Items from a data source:
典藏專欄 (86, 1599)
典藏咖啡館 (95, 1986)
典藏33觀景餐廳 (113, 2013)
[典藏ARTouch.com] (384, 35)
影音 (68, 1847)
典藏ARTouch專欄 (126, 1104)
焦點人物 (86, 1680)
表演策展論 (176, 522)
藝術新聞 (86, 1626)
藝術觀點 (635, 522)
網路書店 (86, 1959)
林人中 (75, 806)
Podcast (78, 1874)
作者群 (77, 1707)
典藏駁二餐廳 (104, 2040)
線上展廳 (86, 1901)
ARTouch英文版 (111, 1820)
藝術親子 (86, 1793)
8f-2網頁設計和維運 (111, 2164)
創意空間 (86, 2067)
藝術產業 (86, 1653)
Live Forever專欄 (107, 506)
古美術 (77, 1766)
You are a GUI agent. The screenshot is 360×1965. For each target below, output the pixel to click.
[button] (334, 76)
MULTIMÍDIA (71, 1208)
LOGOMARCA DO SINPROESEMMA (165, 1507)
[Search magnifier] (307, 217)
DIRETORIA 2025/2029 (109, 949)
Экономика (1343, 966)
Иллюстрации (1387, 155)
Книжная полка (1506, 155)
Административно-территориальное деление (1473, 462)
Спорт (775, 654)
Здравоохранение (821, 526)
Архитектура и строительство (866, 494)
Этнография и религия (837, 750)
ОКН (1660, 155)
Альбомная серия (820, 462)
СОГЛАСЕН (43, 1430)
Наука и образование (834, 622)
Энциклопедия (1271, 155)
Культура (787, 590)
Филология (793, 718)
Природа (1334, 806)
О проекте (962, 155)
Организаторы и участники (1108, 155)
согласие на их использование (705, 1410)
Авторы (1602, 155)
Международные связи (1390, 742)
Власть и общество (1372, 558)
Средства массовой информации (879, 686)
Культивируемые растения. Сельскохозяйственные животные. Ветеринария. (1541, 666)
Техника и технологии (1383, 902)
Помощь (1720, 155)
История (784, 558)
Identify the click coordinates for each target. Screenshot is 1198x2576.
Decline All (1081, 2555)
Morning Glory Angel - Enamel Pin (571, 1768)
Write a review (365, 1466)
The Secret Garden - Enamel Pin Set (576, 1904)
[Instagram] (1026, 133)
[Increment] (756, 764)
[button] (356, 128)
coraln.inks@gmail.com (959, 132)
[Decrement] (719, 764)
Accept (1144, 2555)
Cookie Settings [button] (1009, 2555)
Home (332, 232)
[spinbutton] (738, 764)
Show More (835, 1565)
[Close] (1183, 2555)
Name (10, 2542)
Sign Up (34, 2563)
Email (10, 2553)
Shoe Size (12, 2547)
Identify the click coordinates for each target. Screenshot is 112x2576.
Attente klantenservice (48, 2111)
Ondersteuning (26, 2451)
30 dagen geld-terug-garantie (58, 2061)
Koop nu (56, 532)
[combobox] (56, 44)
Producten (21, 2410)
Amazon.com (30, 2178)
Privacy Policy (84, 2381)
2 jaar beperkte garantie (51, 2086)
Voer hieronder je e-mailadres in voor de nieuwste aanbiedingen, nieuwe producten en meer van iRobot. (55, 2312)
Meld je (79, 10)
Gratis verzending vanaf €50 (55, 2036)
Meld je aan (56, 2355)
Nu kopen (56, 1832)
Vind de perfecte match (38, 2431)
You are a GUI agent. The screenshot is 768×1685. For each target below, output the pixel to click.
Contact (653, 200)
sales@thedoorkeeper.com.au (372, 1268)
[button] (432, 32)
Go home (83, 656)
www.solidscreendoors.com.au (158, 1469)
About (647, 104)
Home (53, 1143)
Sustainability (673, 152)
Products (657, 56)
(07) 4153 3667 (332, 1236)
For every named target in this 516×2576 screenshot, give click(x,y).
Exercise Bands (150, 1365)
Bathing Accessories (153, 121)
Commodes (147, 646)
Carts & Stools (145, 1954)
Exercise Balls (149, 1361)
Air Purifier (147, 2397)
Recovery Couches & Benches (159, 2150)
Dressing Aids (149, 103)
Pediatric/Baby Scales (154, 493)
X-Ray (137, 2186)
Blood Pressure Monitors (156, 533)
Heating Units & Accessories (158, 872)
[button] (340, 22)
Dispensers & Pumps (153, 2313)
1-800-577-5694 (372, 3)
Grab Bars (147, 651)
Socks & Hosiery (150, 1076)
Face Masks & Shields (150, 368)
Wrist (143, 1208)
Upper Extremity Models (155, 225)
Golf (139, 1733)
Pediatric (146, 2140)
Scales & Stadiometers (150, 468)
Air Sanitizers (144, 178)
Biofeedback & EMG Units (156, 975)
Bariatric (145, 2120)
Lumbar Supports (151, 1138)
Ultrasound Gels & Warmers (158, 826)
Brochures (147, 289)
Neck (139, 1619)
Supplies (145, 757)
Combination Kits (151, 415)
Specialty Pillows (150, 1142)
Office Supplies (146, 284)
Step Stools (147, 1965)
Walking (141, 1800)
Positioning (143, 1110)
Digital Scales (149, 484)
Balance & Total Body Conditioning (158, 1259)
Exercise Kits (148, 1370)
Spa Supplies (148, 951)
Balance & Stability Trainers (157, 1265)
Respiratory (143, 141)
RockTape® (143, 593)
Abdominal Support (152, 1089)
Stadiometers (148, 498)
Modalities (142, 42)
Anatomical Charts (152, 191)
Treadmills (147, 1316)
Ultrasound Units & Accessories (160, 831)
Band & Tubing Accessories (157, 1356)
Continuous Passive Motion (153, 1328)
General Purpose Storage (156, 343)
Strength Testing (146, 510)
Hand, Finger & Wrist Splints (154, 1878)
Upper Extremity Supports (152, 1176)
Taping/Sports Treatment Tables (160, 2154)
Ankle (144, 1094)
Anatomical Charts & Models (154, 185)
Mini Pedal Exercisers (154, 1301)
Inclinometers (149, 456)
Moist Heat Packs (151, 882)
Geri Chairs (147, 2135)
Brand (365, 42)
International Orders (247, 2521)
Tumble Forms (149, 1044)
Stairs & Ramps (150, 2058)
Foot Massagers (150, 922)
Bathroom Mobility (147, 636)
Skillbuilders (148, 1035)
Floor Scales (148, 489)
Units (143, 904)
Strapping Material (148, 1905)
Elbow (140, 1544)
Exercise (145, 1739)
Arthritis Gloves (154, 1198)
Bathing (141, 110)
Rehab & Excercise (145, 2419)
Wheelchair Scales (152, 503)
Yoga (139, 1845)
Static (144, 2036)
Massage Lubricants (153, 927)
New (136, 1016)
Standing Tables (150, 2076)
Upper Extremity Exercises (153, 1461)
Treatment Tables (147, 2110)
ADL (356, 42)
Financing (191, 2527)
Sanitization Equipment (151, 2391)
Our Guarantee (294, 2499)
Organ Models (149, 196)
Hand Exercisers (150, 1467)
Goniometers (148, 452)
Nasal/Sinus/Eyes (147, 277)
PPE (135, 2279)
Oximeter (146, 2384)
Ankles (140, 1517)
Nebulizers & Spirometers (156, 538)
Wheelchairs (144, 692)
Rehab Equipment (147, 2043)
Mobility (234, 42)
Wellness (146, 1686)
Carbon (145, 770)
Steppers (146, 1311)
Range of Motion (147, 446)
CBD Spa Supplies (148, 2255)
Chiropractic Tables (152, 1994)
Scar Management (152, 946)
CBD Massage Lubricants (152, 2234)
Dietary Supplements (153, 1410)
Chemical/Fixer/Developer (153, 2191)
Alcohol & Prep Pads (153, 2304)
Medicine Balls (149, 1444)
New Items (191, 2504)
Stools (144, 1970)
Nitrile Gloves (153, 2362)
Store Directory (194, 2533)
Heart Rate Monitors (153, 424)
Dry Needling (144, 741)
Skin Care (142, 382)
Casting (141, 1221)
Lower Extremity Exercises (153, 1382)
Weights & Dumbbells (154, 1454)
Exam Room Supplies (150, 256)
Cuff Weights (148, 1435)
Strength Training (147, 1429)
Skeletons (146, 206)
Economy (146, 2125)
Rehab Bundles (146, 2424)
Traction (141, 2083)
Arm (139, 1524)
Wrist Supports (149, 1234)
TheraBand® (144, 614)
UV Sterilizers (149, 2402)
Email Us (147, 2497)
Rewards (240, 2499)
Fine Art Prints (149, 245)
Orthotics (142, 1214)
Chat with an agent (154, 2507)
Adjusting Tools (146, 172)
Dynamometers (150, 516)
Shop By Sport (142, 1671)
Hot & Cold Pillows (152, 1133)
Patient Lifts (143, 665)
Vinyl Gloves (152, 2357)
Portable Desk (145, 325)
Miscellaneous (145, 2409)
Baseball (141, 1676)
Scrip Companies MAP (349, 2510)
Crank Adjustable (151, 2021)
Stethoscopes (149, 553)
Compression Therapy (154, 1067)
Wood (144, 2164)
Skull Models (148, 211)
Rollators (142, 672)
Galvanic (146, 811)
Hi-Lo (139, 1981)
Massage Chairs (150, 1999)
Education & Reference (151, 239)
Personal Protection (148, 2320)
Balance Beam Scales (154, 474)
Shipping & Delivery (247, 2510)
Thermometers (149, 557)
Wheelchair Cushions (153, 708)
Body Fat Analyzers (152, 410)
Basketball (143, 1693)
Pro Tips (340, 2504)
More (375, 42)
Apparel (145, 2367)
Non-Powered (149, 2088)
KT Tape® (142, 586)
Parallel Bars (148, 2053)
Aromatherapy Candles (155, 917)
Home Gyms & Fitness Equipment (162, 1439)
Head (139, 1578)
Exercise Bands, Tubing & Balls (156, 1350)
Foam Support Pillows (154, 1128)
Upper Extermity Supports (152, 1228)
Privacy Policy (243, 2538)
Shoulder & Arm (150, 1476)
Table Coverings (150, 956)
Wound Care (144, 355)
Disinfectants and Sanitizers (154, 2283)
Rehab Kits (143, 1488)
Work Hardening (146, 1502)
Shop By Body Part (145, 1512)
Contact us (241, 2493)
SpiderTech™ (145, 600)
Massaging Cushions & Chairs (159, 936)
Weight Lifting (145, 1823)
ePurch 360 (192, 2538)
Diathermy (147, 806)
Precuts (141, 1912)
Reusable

# TRY IT:
In the entries above, find the line with "Sanitization Equipment (151, 2391)" and the line with "Weights & Dumbbells (154, 1454)", then restate word for word both of them and every line between, with nothing more.

# REPLY:
Sanitization Equipment (151, 2391)
Our Guarantee (294, 2499)
Organ Models (149, 196)
Hand Exercisers (150, 1467)
Goniometers (148, 452)
Nasal/Sinus/Eyes (147, 277)
PPE (135, 2279)
Oximeter (146, 2384)
Ankles (140, 1517)
Nebulizers & Spirometers (156, 538)
Wheelchairs (144, 692)
Rehab Equipment (147, 2043)
Mobility (234, 42)
Wellness (146, 1686)
Carbon (145, 770)
Steppers (146, 1311)
Range of Motion (147, 446)
CBD Spa Supplies (148, 2255)
Chiropractic Tables (152, 1994)
Scar Management (152, 946)
CBD Massage Lubricants (152, 2234)
Dietary Supplements (153, 1410)
Chemical/Fixer/Developer (153, 2191)
Alcohol & Prep Pads (153, 2304)
Medicine Balls (149, 1444)
New Items (191, 2504)
Stools (144, 1970)
Nitrile Gloves (153, 2362)
Store Directory (194, 2533)
Heart Rate Monitors (153, 424)
Dry Needling (144, 741)
Skin Care (142, 382)
Casting (141, 1221)
Lower Extremity Exercises (153, 1382)
Weights & Dumbbells (154, 1454)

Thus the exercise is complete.